22. Extrait de l'arrêt de la IIe Cour de droit civil dans la cause Moscow Center for Automated Air Traffic Control contre Commission de surveillance des offices des poursuites et des faillites du canton de Genève (recours LP)

7B.2/2007 du 15 août 2007

Faits à partir de page 123

BGE 134 III 122 S. 123

  1. A la requête de la Compagnie Noga d'Importation et d'Exportation SA (ci-après: Noga), l'Office des poursuites de Genève (ci-après: l'Office) a notifié, le 27 février 2003, à la Fédération de Russie un commandement de payer (poursuite n° 03 116062 A) en recouvrement de 1'185'600'000 fr. plus intérêts à 5 % dès le 31 juillet 2002, correspondant à la contre-valeur de 800'000'000 USD dus en vertu d'un Protocole d'accord conclu entre les parties le 31 juillet 2002. Cet acte de poursuite a été frappé d'opposition.

    Par jugement du 7 juillet 2003, le Tribunal de première instance du canton de Genève a prononcé la mainlevée provisoire de l'opposition.

    Le 30 juillet 2003, la Fédération de Russie a soumis le litige à la Cour internationale d'arbitrage de la Chambre de commerce internationale, conformément au Protocole d'accord du 31 juillet 2002.

    Par courriers des 18 août 2003 et 2 octobre 2003, la Fédération de Russie a retiré l'appel qu'elle avait interjeté contre le jugement de mainlevée provisoire ainsi que l'action en libération de dette qu'elle avait introduite devant le Tribunal de première instance.

    B.

    B.a Le 12 septembre 2005, Noga a adressé à l'Office une réquisition de continuer la poursuite n° 03 116062 A et de procéder à une saisie définitive, ainsi qu'une réquisition de convertir en saisie définitive le séquestre n° 03 070378 G, ordonné le 22 décembre 2003 sur les avoirs de la Fédération de Russie auprès de CIM Banque et d'UBS SA, et validé par la poursuite n° 03 116062 A.

    BGE 134 III 122 S. 124

    Le 3 novembre 2005, l'Office a signifié à IATA International Air Transport Association à Genève (ci-après: IATA) qu'il saisissait en ses mains tous les biens, actifs, actions, titres au porteur, obligations, etc. qu'elle pourrait détenir pour le compte de la Fédération de Russie en son nom propre ou comme ayant droit économique par le truchement de personnes physiques et morales et toute créance dont la Fédération de Russie serait titulaire à son égard en son nom propre ou comme ayant droit économique par le truchement de personnes physiques ou morales, à quelque titre que ce soit, à concurrence de 1'378'594'263 fr.
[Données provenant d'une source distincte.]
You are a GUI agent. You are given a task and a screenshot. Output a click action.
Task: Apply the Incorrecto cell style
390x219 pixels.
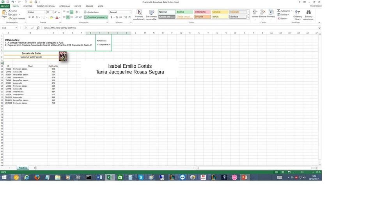point(202,12)
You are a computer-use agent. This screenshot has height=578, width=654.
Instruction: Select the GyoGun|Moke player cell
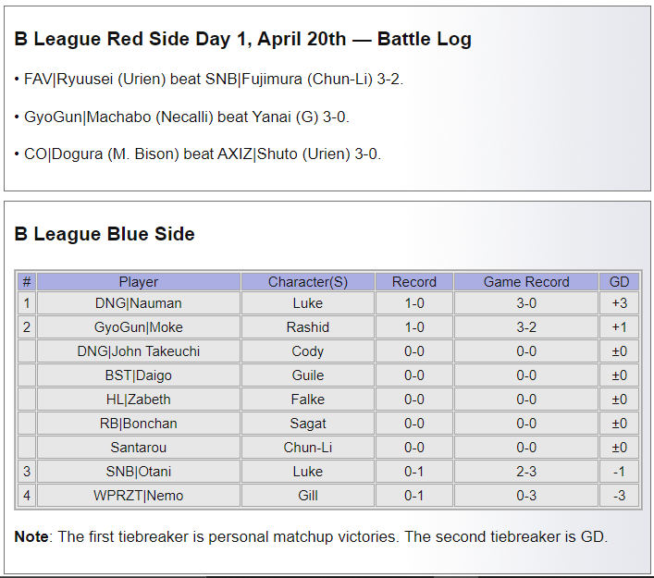(139, 327)
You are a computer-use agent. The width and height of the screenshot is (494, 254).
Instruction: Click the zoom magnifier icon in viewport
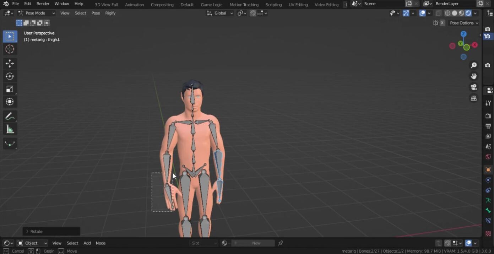click(x=473, y=65)
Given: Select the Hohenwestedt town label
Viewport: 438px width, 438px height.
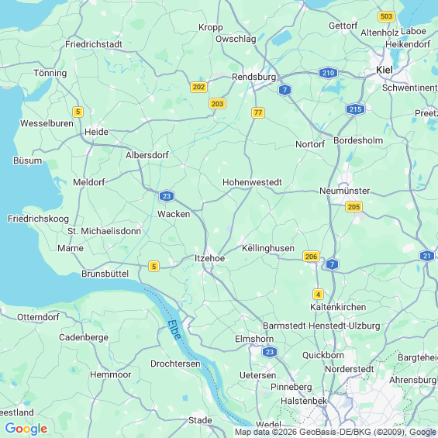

    Le 28 novembre 2005, Moscow Center for Automated Air Traffic Control (ci-après: MAATC), qui revendique la propriété des avoirs saisis en mains de IATA, a porté plainte auprès de la Commission de surveillance des offices des poursuites et des faillites du canton de Genève (ci-après: la Commission de surveillance) contre l'avis de saisie du 3 novembre 2005, pour violation des art. 89 ss LP et de l'art. 92 al. 2 ch. 11 LP.
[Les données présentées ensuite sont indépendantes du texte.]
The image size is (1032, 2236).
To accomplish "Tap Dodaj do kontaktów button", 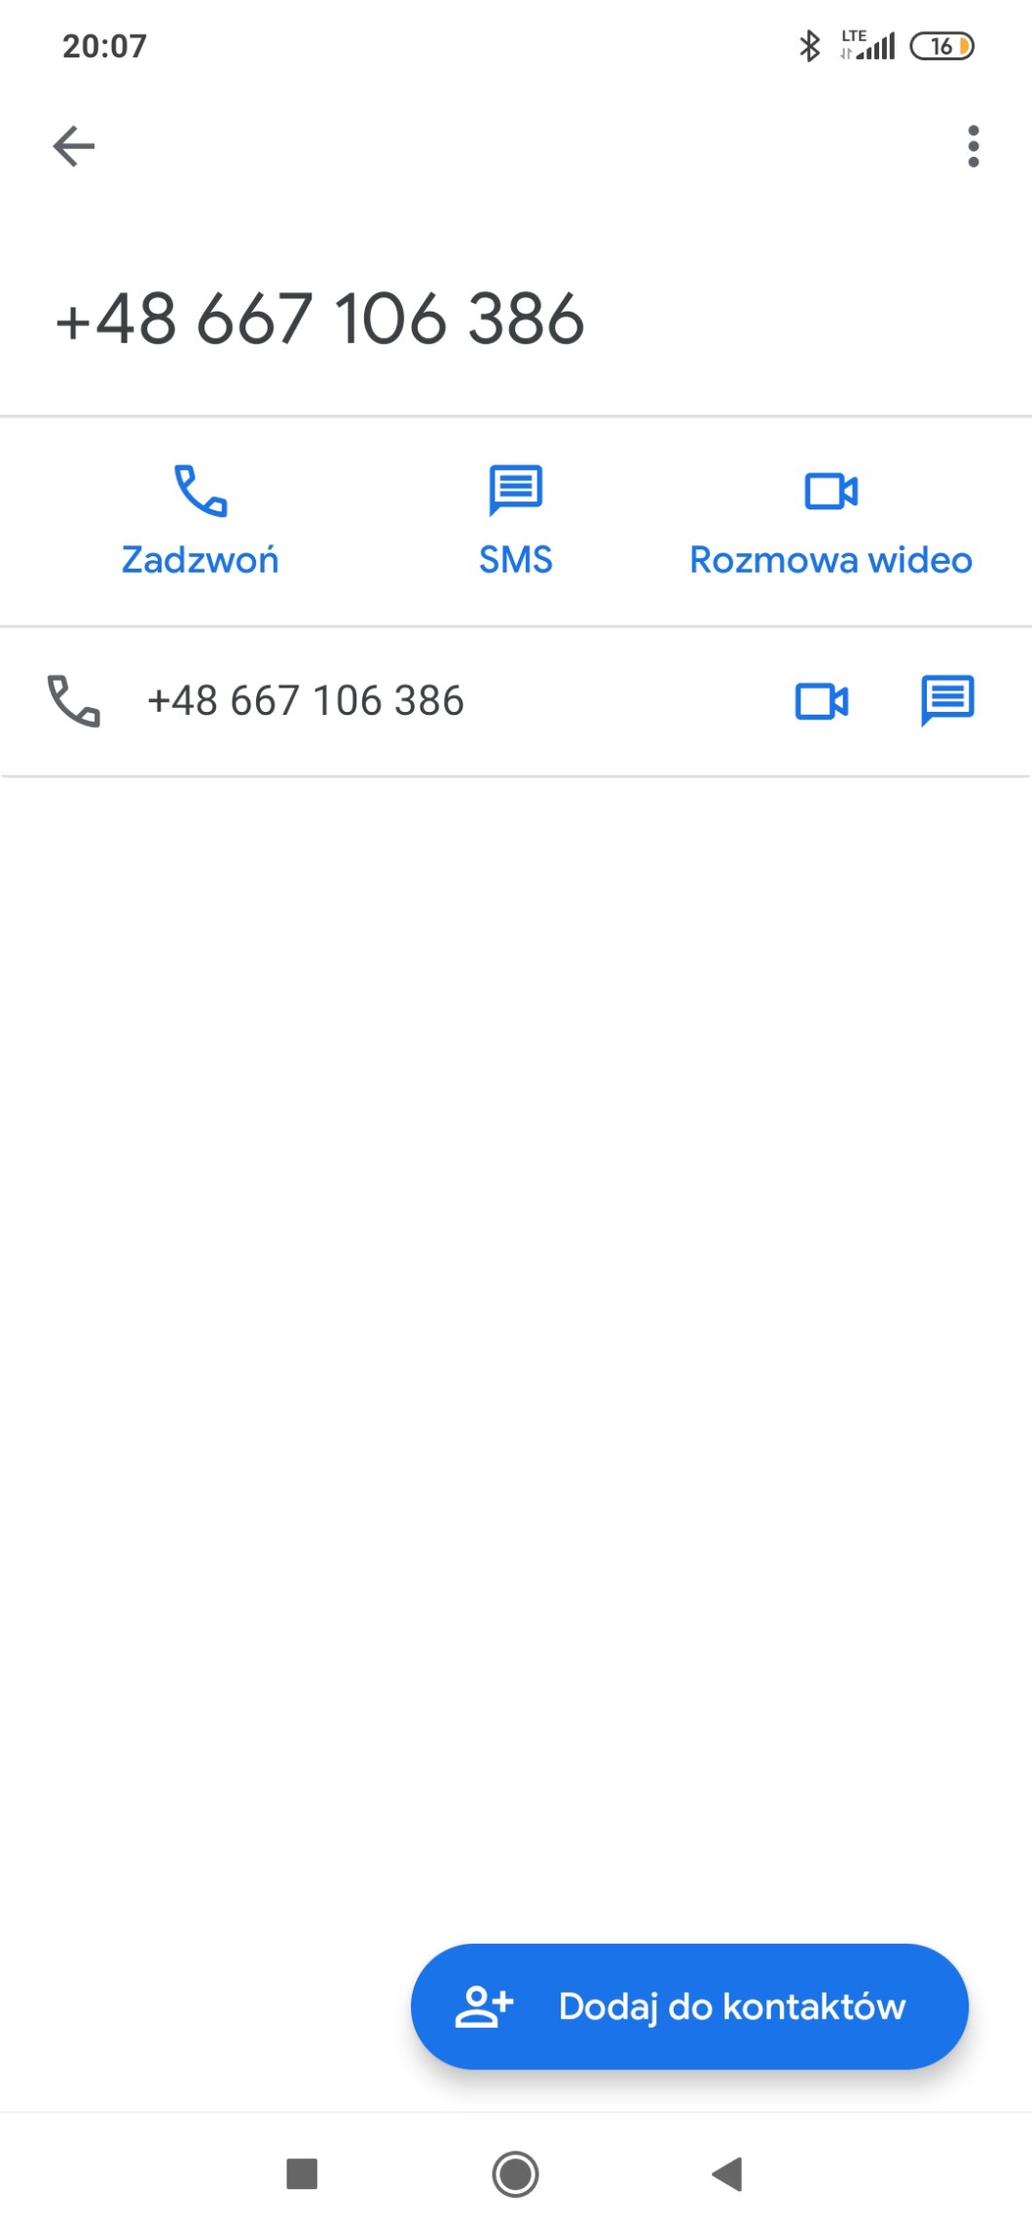I will click(x=689, y=2006).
    B.b Parallèlement, le 24 novembre 2005, la Fédération de Russie a saisi la Commission de surveillance d'une dénonciation et, à titre subsidiaire, d'une plainte contre la décision de l'Office de donner suite aux réquisitions de continuer la poursuite. Par décision du 9 mars 2006, la Commission de surveillance a rejeté tant la dénonciation que la plainte.

    Contre cette décision, la Fédération de Russie a formé un recours de droit public au Tribunal fédéral et un recours auprès de la Chambre des poursuites et des faillites du Tribunal fédéral.
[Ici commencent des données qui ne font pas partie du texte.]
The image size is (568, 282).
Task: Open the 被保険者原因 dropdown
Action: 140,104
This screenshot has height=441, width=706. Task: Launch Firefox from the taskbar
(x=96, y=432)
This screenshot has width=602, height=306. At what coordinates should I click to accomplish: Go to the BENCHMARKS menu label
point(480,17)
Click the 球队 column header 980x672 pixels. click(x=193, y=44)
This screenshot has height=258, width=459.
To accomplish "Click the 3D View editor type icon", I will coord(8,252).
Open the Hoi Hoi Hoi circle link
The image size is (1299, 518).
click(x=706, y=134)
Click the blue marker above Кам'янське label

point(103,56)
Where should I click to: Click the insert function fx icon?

    Par ordonnance du 5 avril 2006, la Commission de surveillance a suspendu la procédure de plainte formée par MAATC jusqu'à droit jugé par le Tribunal fédéral sur les recours interjetés par la Fédération de Russie.

    Par arrêt du 21 septembre 2006, le Tribunal fédéral a rejeté le recours de droit public; le même jour, la Chambre des poursuites et des faillites a partiellement admis le recours et réformé la décision attaquée en ce sens que les réquisitions de continuer la poursuite n° 03 116062 A ont été rejetées et que la saisie opérée auprès de CIM Banque et d'UBS SA demeurait provisoire (arrêt 7B.55/2006).

  2. A la suite de ces arrêts, la Commission de surveillance a repris la procédure de plainte déposée par MAATC. Par décision du 14 BGE 134 III 122 S. 125

    décembre 2006, elle a rejeté la plainte et a précisé que, conformément à l'arrêt de la Chambre des poursuites et faillites du Tribunal fédéral du 21 septembre 2006, la saisie opérée en mains de IATA demeurait provisoire.

  3. Contre cette décision, MAATC forme un recours auprès de la Chambre des poursuites et faillites du Tribunal fédéral; elle conclut principalement à la constatation de la nullité de la décision du 14 décembre 2006, subsidiairement à son annulation et à la libération des avoirs saisis, plus subsidiairement à l'annulation de la décision et au renvoi de la cause à la Commission de surveillance.

    Le Tribunal fédéral a rejeté le recours.

    Extrait des considérants:

    Extrait des considérants:

    4. La recourante se plaint tout d'abord d'une "application erronée des art. 89 ss LP"; elle soutient en substance qu'elle est une personne morale distincte de la Fédération de Russie et que seuls les biens appartenant juridiquement à cet Etat pourraient être saisis, à l'exclusion de ceux dont il ne serait au mieux que l'ayant droit économique.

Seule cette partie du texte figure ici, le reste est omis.